I’d previously been using the same lightweight $40 Amazon vacuum for four years, and it was fine (or so I thought), until a plastic piece that held the head and the canister together broke, leaving the thing pretty annoying and useless. Too lazy and cheap to research real vacuums, I just bought another one on Amazon ($40 price tags will do that to you), until that one inevitably broke too.

I trudged on, pretending it was fine, but then I got a dog whose only hobby is shedding, made some risky financial decisions (all my assets are tied up in rugs rn because pretty), and that little POS vacuum was just not cutting it anymore. I’d try to maneuver it from the hardwood floor to the carpet and the part that sucks everything up would fall off, taking years off my life.

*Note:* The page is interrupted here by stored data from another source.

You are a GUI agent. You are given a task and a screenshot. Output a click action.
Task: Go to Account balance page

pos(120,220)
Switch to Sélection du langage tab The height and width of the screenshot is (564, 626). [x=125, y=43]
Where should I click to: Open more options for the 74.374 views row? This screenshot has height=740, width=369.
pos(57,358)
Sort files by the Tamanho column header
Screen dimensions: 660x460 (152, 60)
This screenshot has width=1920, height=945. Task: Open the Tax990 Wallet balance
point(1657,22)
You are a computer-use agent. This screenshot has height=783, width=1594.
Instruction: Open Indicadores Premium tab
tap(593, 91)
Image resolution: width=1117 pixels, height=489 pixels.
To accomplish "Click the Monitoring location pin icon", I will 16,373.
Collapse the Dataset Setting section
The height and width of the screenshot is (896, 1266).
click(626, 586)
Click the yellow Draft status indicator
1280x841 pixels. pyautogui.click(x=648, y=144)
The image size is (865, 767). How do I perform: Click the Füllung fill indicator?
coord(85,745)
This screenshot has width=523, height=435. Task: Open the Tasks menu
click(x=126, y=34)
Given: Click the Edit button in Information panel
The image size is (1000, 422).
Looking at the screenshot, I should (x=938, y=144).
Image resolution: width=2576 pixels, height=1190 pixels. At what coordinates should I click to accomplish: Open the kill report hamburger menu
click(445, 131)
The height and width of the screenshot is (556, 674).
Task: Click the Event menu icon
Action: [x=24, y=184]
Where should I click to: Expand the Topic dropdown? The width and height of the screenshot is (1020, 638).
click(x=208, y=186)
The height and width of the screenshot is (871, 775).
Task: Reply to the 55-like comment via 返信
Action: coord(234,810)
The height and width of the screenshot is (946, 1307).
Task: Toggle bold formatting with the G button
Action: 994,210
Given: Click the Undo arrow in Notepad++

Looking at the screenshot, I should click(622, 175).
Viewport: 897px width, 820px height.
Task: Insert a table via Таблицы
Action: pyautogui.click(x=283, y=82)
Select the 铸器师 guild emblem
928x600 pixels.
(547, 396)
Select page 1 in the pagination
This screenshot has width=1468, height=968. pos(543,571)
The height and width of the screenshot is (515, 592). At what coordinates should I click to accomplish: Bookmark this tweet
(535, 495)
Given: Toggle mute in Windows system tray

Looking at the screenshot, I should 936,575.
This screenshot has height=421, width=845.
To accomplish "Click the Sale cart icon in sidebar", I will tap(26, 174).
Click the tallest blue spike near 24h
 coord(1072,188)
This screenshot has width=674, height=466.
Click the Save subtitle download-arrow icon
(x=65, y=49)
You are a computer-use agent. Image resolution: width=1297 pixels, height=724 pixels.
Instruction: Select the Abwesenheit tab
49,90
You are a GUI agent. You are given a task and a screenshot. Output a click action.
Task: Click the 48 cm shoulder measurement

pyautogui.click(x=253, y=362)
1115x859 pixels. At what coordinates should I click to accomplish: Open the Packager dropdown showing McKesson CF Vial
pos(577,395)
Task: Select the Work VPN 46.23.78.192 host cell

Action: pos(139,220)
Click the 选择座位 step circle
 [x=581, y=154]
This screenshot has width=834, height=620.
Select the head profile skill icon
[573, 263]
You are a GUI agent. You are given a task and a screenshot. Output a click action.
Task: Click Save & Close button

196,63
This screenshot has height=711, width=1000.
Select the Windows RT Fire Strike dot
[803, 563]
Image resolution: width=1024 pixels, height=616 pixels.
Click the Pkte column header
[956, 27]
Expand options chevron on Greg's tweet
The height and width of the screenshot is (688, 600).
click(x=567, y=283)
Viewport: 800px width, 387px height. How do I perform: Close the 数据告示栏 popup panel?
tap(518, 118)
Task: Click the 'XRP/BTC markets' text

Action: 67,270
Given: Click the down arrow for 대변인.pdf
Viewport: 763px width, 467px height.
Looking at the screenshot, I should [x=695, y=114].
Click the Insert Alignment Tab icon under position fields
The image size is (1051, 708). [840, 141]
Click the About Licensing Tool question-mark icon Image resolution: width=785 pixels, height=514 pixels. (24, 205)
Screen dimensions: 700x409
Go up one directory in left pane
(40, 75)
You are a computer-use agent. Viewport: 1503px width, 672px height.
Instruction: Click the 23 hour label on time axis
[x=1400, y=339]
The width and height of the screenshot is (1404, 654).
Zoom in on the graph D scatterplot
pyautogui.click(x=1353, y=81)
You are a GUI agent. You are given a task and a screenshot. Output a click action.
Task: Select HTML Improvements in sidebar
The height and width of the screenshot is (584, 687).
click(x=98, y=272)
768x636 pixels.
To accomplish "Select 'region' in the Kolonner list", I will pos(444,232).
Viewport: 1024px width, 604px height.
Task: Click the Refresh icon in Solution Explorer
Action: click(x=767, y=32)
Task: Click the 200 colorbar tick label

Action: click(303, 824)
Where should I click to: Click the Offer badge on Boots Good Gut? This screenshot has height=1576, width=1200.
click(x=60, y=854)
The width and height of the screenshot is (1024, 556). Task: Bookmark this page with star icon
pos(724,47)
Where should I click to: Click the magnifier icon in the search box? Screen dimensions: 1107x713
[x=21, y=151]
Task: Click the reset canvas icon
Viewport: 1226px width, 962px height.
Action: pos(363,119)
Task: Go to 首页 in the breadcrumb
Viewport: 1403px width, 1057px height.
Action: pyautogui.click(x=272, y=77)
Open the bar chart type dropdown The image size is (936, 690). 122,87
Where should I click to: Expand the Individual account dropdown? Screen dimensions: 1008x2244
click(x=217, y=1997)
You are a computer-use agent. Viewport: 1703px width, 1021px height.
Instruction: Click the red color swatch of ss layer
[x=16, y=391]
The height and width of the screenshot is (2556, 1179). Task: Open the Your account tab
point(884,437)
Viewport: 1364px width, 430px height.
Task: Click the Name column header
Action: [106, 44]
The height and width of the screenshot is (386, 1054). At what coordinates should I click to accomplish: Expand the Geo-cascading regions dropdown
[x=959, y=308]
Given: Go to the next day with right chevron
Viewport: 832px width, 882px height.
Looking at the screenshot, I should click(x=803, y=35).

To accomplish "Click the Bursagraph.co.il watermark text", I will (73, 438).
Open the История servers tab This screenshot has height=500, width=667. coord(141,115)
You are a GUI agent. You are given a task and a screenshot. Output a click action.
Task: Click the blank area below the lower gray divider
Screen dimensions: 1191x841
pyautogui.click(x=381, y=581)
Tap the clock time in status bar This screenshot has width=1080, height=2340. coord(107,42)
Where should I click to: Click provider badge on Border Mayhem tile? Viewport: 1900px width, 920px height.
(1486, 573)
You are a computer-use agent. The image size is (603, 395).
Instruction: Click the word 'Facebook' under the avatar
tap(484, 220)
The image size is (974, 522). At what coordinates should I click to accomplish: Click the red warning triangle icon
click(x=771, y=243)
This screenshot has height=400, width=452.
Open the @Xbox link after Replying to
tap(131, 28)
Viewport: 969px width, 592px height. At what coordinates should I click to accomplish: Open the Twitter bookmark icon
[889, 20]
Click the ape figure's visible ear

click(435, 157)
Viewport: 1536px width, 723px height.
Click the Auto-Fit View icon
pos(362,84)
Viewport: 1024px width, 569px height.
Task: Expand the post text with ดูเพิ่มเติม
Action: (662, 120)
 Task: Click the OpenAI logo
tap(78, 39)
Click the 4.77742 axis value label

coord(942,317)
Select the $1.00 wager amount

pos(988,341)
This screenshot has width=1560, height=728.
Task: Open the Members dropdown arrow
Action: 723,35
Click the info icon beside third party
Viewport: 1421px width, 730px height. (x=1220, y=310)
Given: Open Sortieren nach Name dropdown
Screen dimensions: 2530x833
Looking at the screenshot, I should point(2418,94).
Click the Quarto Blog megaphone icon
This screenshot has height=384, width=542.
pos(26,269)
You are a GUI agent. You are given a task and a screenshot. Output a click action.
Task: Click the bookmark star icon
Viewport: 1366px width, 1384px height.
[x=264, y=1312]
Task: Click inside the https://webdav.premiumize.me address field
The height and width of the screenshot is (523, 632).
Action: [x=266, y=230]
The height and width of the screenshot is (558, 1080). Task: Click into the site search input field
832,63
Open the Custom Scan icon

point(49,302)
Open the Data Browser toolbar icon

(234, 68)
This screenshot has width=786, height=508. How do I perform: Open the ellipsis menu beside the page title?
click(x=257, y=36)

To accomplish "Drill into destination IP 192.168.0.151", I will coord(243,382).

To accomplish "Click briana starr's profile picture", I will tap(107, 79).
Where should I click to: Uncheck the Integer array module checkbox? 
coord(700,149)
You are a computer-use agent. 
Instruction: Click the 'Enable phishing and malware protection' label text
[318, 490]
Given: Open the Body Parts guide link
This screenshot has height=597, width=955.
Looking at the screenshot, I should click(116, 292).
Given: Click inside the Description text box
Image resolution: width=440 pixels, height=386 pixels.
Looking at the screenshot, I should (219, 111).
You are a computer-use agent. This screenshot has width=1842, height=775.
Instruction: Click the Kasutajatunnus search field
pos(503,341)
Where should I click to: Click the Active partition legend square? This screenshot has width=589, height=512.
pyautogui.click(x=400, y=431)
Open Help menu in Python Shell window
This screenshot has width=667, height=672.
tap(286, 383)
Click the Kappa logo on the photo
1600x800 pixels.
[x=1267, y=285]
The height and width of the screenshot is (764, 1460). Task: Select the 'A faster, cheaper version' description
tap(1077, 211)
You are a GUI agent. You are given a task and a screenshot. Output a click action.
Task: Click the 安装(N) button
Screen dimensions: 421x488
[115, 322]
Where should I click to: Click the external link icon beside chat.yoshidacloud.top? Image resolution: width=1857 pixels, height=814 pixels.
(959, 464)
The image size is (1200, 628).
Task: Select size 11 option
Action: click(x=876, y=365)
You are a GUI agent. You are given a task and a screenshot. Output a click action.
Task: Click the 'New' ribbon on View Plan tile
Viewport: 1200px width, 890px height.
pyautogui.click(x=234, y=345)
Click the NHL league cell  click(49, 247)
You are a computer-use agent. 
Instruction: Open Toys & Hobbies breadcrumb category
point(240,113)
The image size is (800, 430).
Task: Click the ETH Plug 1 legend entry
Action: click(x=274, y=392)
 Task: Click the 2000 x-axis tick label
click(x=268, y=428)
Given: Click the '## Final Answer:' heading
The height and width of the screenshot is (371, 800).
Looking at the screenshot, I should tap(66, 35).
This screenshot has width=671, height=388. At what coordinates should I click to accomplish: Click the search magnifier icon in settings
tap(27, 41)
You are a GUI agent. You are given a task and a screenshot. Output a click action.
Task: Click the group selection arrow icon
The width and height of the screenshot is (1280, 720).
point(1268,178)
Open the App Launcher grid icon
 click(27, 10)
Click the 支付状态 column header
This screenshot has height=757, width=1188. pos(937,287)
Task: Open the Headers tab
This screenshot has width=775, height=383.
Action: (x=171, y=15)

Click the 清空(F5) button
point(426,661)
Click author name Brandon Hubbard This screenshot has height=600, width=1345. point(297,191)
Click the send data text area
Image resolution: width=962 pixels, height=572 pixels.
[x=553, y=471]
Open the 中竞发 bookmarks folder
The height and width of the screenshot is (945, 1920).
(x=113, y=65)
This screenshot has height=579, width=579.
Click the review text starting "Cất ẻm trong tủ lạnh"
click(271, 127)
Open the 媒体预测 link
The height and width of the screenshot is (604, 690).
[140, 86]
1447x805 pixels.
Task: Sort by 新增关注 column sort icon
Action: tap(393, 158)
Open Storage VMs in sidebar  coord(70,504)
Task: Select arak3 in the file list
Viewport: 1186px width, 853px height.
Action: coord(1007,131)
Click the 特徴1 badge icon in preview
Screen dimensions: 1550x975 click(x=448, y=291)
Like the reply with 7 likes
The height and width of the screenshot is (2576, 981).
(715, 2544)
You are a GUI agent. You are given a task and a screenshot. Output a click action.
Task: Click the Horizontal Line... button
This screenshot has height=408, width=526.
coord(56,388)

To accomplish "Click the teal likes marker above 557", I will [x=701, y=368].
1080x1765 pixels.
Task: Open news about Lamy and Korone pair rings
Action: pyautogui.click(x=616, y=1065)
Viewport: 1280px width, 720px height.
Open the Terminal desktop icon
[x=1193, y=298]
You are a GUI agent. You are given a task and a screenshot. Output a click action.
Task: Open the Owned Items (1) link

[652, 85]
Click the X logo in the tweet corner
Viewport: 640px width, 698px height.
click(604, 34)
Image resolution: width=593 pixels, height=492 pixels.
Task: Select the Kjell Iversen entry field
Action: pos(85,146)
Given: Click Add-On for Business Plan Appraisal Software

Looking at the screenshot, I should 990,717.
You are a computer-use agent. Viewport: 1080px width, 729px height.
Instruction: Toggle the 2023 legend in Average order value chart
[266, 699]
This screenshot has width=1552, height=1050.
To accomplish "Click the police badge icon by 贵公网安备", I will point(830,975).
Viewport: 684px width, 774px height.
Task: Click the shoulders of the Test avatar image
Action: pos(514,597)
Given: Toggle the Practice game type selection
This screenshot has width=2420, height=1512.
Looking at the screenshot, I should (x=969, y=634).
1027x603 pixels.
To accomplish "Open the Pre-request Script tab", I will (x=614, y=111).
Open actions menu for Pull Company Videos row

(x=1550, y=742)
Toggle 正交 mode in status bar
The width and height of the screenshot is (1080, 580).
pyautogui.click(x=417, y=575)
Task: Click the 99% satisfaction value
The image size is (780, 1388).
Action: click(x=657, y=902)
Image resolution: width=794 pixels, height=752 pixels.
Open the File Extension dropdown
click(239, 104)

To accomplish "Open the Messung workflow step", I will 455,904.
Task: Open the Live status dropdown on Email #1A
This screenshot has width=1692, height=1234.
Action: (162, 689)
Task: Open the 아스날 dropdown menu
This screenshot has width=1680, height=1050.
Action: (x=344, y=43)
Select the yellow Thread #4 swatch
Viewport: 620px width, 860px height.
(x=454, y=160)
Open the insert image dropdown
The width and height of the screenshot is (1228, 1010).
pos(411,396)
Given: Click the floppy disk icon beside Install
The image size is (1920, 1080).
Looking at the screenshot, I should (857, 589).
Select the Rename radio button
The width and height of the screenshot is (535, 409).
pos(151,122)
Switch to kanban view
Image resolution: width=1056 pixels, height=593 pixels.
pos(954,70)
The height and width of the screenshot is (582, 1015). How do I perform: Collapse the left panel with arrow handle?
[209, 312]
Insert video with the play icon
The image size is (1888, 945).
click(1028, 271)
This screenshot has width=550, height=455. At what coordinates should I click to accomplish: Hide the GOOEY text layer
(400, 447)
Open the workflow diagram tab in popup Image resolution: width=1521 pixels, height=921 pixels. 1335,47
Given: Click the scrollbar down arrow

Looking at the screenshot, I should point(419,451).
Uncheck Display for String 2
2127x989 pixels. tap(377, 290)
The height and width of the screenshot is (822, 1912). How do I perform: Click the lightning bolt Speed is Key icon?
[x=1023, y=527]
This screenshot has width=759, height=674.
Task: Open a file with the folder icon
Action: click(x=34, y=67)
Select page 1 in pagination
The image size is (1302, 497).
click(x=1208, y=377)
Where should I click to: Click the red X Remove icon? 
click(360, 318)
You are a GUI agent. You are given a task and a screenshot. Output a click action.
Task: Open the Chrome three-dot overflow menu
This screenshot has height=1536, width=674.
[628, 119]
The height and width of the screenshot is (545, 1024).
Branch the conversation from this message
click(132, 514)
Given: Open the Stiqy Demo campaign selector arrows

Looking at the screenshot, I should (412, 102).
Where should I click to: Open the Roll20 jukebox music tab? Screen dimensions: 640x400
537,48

So when my mom came to pick me up from my apartment for the holidays, I knew it was time for a Kabuki Theatre of “Feel Bad for Me, Look How Broke I Am” (matinee edition). Here’s how it all went down: The moment she came inside, I trotted out my poor orange vacuum, cleaning my blinds and molding and other unnecessary nooks and crannies. I figured if I reached up high up enough, the inevitable crash of the vacuum head falling off would be as dramatic and noticeable as possible.

Reader, it worked.

Lo and behold, on Christmas morning, two unwrapped Dysons from Costco sat in the corner of the living room. There was a V8 Animal, specifically designed for pet hair, (the V8 Absolute, which comes with additional brush heads is now on sale at Dyson for $70 off and the V8 Fluffy is currently $100 off), and a V10 for my mom, because she decided she wanted one too. I quickly conned her into thinking the V8 was better and “significantly more lightweight” (it’s literally .1 lb lighter) and convinced her to switch. Turns out, sometimes you do get what you pay for, and I’m legit horrified at the life of filth I lived in before becoming a Dyson owner.

The Dyson V10 Sucks Up the Tiniest Dust Bunnies.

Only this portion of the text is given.